Sunday, December 20, 2015

A Girl Walks Home Alone at Night (Ana Lily Amirpour)

12/20/15

This seemed like a good film. A super-clean aesthetic, mixes of modern and classic, some fear and some beauty. In some ways it and Under the Skin make a sweet pair.

However I didn't pull very much away from this experience, nor this film. I had a few moments of tenseness at the horror aspect and a few moments of marvel at the girl's impeccable face and at some of the pristine shots. The imagery in this film was superb. The lead girl was beautiful. Some of it was frightening.

I don't think that the film dealt with anything, nor did I feel any emotional impact that could make it more rewarding. This is a movie, and I can learn from it about movies. Style, technique, narrative...

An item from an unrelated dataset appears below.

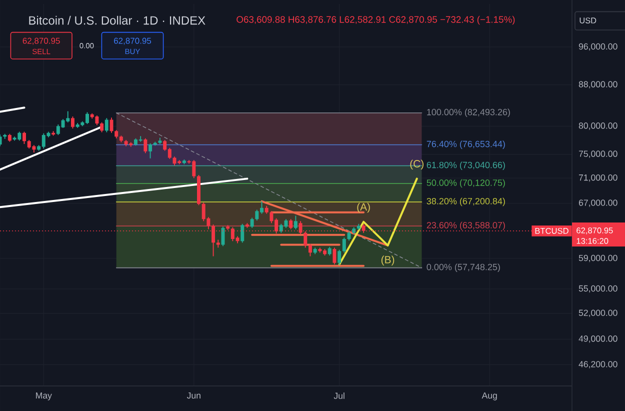  Describe the element at coordinates (598, 154) in the screenshot. I see `y-tick-label: 75,000.00` at that location.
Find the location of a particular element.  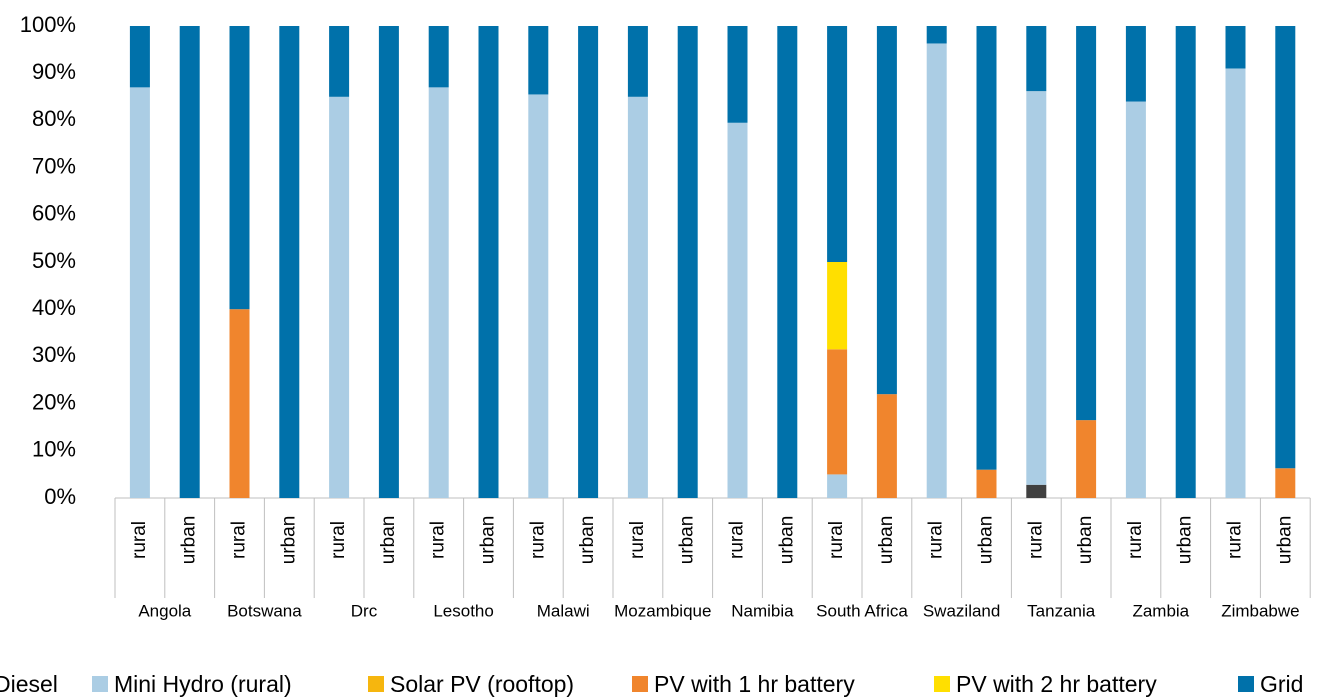

legend-label: Mini Hydro (rural) is located at coordinates (203, 684).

I may compare it to Only God Forgives, with a little more class.

I'm not sure how much I like the modern-world component of the modern/old-school/transcendental fusion. This same mixture appeared in Under the Skin, and there too I wanted to deny the implants of pop society. Here there was a sort of post-punk side to everything that was happening that repelled me. Where else have I seen this? Am I really thinking of Electrick Children? I may be....

She was like a Mélanie Laurent. I liked her a lot.

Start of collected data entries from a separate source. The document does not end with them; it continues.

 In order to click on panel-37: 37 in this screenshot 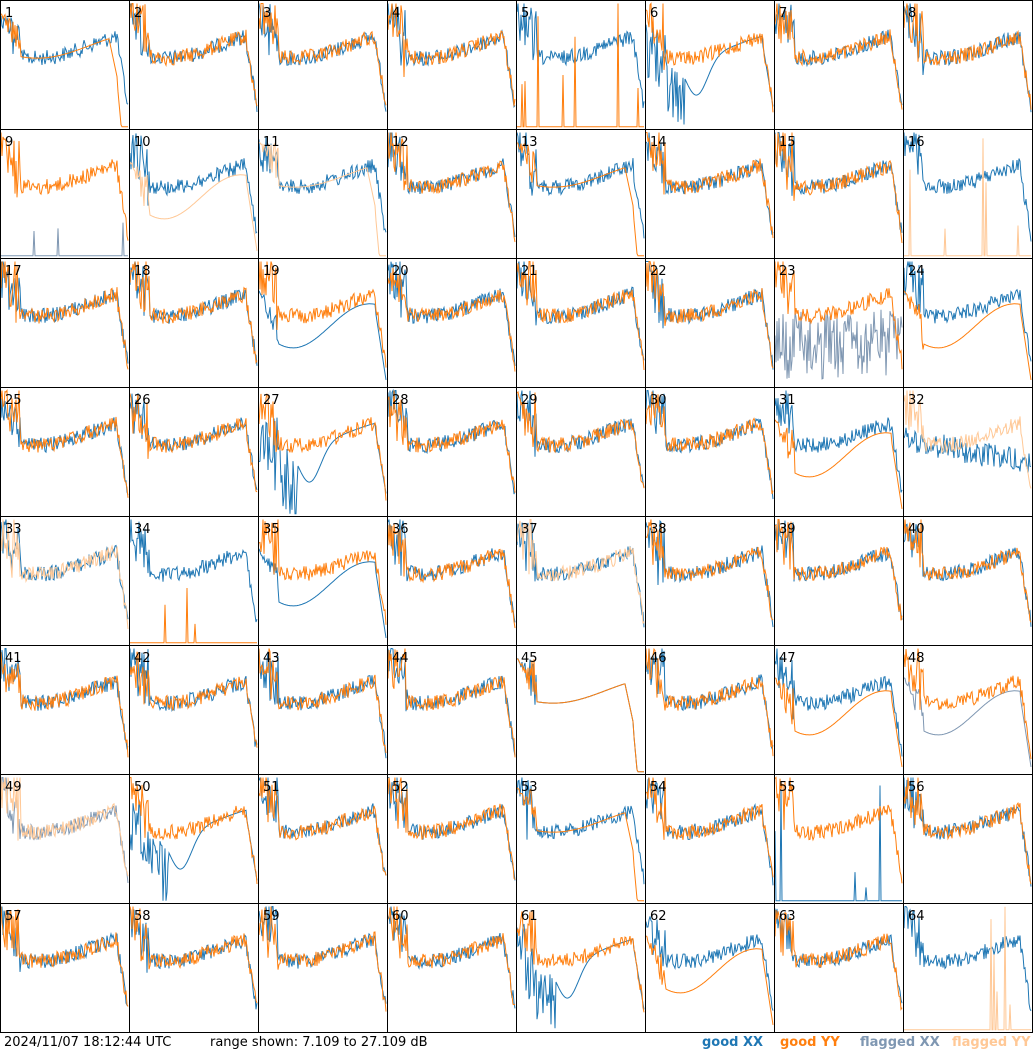, I will do `click(581, 581)`.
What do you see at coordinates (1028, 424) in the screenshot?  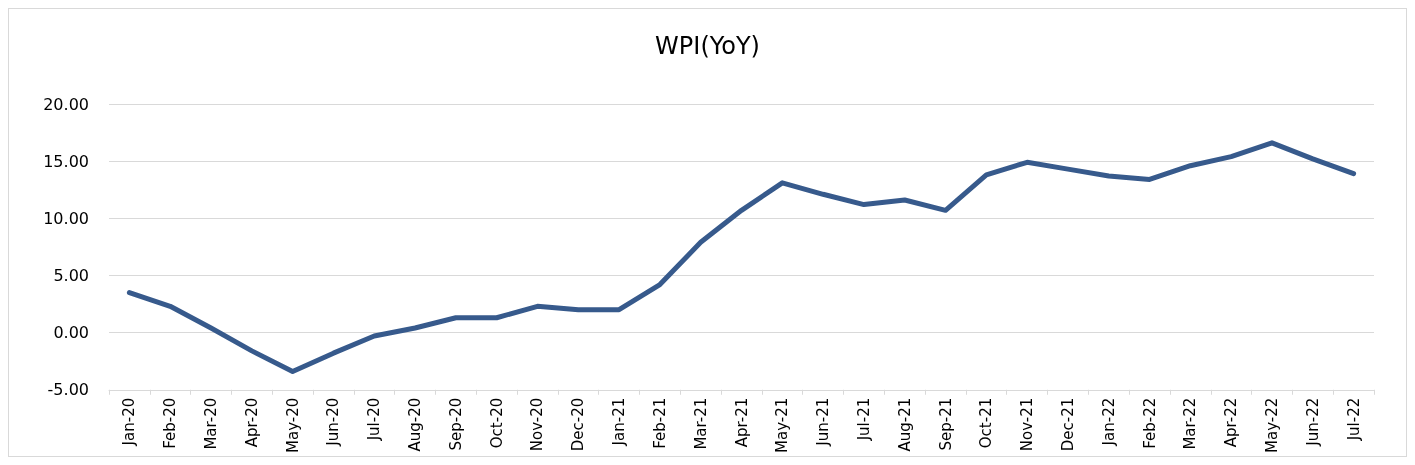 I see `x-tick-label: Nov-21` at bounding box center [1028, 424].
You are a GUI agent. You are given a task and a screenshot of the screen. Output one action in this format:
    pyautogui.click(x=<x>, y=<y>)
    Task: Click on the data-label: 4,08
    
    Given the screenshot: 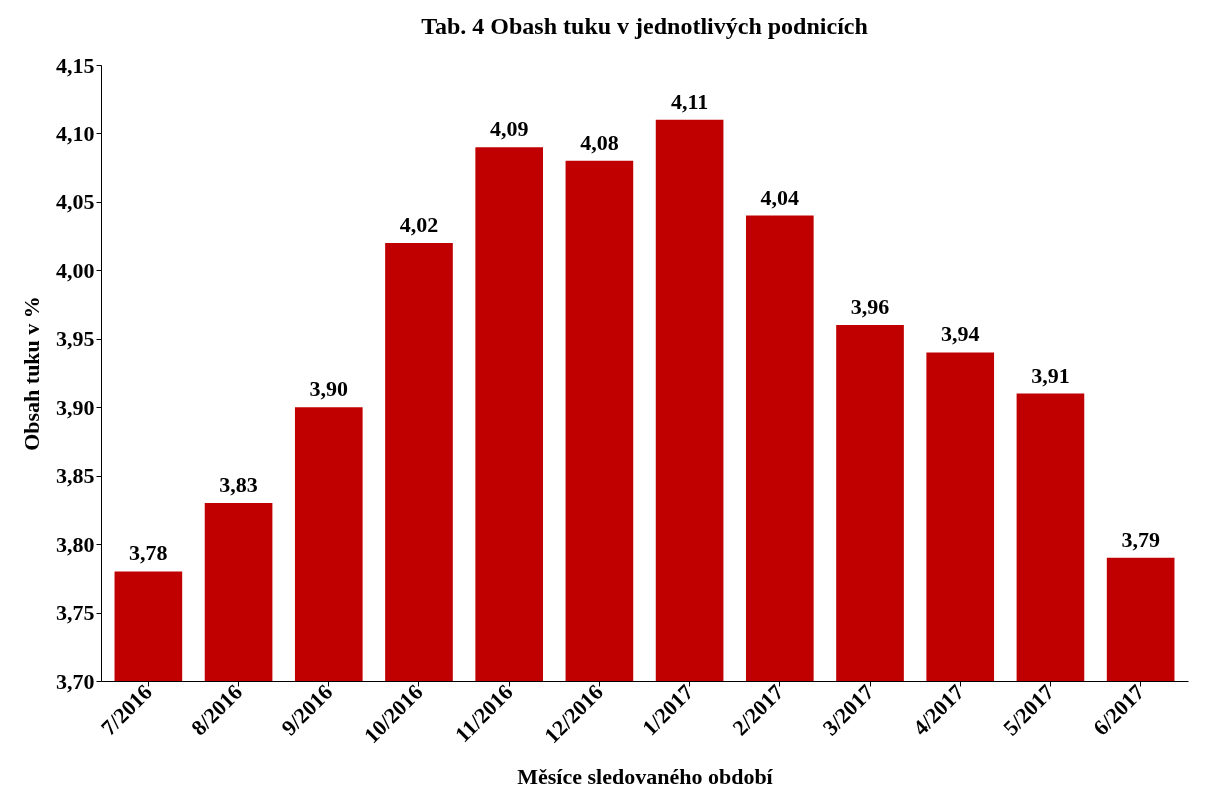 What is the action you would take?
    pyautogui.click(x=600, y=142)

The film was attractive in many ways. Ultimately, it didn't suck me in to a point at which I wanted to exist in it. But it was an attractive picture, and one sharply alluring.



Assume this is more valuable than anything in the main stream of cinema. It is evaluated with respect to a higher plane of movies.

Thursday, December 17, 2015

Moonrise Kingdom (Wes Anderson)

12/17/15

I consider this a strong film-- valuable to our world, valuable to the art form. I can't see it being as good as Fantastic Mr. Fox, but by its end it had an element that the other film didn't have. It gained some power.

The good majority of the film was underwhelming for me. I've essentially only ever seen one Wes Anderson movie, and I've been wanting to visit this one for years, and I always knew I would like it, but somehow the Anderson originality is already very dry to me. I appreciate the act of looking for the signature aesthetic, but this film didn't have the amazing humor that the other had.

Yet I liked it, and do call it valuable. The young male lead is fantastic in numerous ways; I love the Bruce Willis component; Ed Norton gives probably exactly what he should give-- I'm not sure just how valuable this is to me, but after Birdman I feel I could watch him anywhere-- I liked it. I feel once again that Bill Murray is a tragedy of disappointment, misunderstood to be a real actor.... and it is baffling to me. I have not been impressed in the slightest with the movies for which he is acclaimed as an actor-- Lost in Translation, Moonrise Kingdom, perhaps Groundhog Day or Razor's Edge....    Frances McDormand was irrelevant.

It's valuable because it is the real, the full Wes Anderson. Fox was a playful and probably ingenious experiment; Budapest is probably merely a project, a career-builder. Moonrise Kingdom is full and fleshed. And it is a good movie.

Monday, December 7, 2015

Andrei Rublev

I have a terrific affection for this expansive, subtle, slow, meditative, cerebral, painstaking, gorgeous, emotional historical spiritual philosophical film. It has everything in it..... everything except an attractive premise or setting, or set of characters, or anything that makes movies attractive. This movie is everything except attractive. Nevertheless, multiple choppy critical viewings have developed in me a strong love for Andrei Rublev, probably the ugliest film of Tarkovsky's. It's definitely not something I could naturally connect with, but that was sort of the case with the now-easy and amazing Solaris and Stalker. Tarkovsky has become enjoyable.... but two viewings is absolutely necessary, and maybe months in between.

Rublev is one of my favorite movies. I love the signature shots; the painfully distant dialogue and characters; every baffling decision made by the menacingly-theoretical Tarkovsky.